During the conference, Favale highlighted the dangers of separating the words "woman" from "female" that the LGBT community and its advocates had been doing.

"Defining a woman as an adult human female is considered 'hate speech' by some, and use of the terms 'pregnant woman' or 'breastfeeding' can be labeled discriminatory. Yet 'appropriating the identity of a woman is considered laudatory, liberating, the next frontier of civil rights," Favale said.

"(I)f woman no longer names the billions of persons who are female, how do we speak about them?" she raised.

Favale then identified proofs that failed in defining what a woman is. She cited the definitions of the Australian Academy of Science, of British philosopher Katherine Jenkins, and of the "trans-identified person" Susan Striker. The Australian Academy of Science defines a woman as "anyone who identifies as a woman." While Jenkins defines a woman as one who "experiences the norms that are associated with women in her social context as relevant to her."

Striker, on the other hand, finds the word "woman" as a "useful shorthand for the entanglement of femininity and social status regardless of biology - not as an identity, but as the name for an imagined community that honors the female, enacts the feminine and exceeds the limitations of a sexist society."

However, Favale rebuked all three definitions for it unseats "the dignity of women in a deeply disquieting manner."

"The most stunning aspect of this linguistic insurrection is the unnaming of female humans. To quote Helen Joyce: The quest for the liberation of people with female bodies has arrived at an extraordinary position: that they do not even constitute a group that merits a name," Favale underscored.

Such definitions of woman, Bachiochi disclosed, endangers women physically for it subjects them to compete with men due to the ideologies brought by the feminism agenda into using contraceptives and engaging in abortion as means of empowerment and equality. Bachiochi, who is The Wollstonecraft Project at the Abigail Adams Institute and Ethics and Public Policy Center Fellow, pointed to feminism that "demands the affirmative right to engage in the killing of one's own vulnerable and dependent child" and the right to engage in "putatively consequence-free sex just like a man."
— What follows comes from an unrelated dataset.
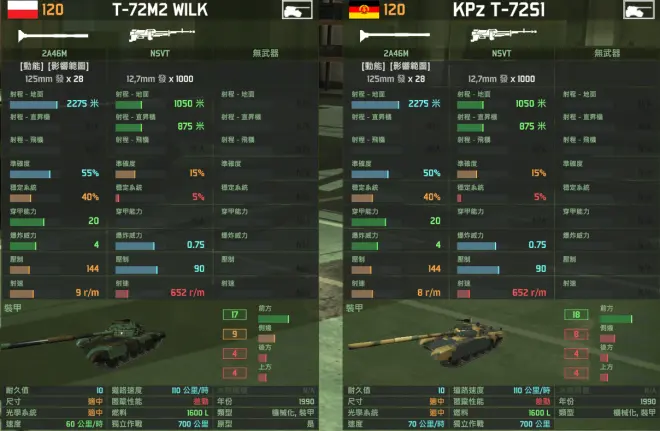The height and width of the screenshot is (431, 660).
Task: Click the KPz T-72S1 tank model preview
Action: coord(426,342)
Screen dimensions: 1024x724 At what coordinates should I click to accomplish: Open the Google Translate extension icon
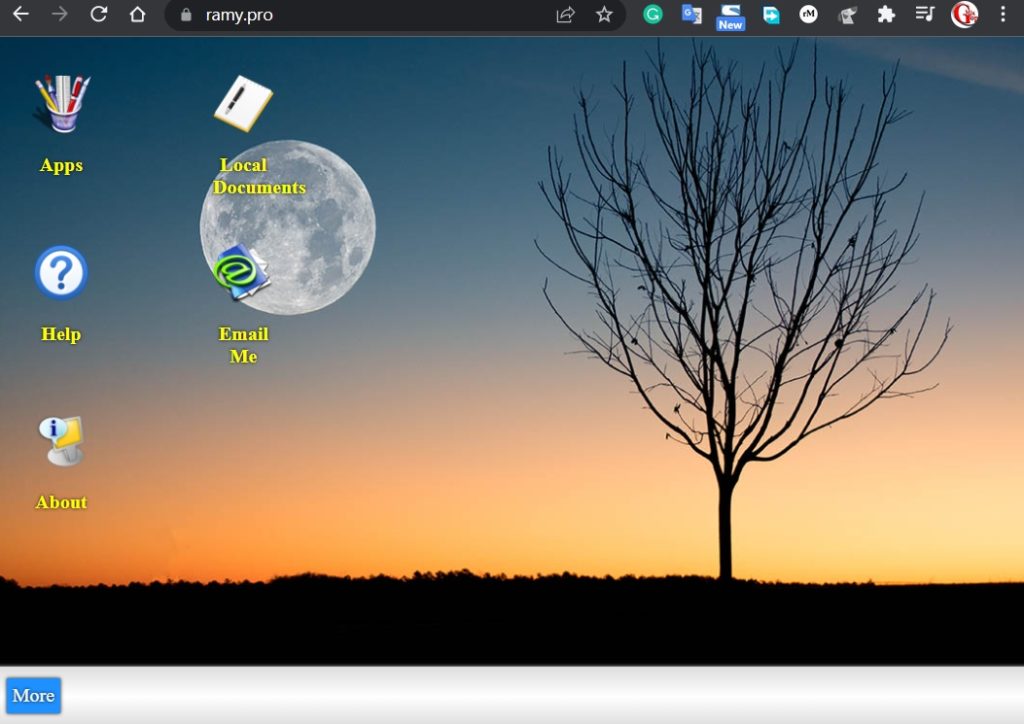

"It is the government, then, in seeking to restrict abortion, that would force (a woman in this position) to be a mother. And so equality demands, from this perspective, that women enjoy the right to engage in a life-destroying, child-destroying act," Bachioci said.

Sargeant seconded Bachiochi's statement citing the false thinking of 1993 United States Supreme Court Associate Justice Ruth Bader Ginsberg on equality that has already become structured in today's current society.

"Ruth Bader Ginsberg thought...that women cannot have equal protection under the law, cannot be equal as citizens, without having the ability to pay the entrance price to society, which is the ability to abandon somebody who is vulnerable and depends on you," Sargeant said.

"Abortion is one more example where we say to a woman, 'The problem is that you are a woman. It's your responsibility to find a way for us all not to have to deal with that unpleasant reality, and whatever compromise, whatever sacrifice, whatever suffering you have to cause...worth it because we don't have room for women here,'" she added.

A counter culture approach would address this systematized perception on women and on their identity, which is the recognition of their humanity, vulnerability, dependence, and dignity of love against a masculine autonomy.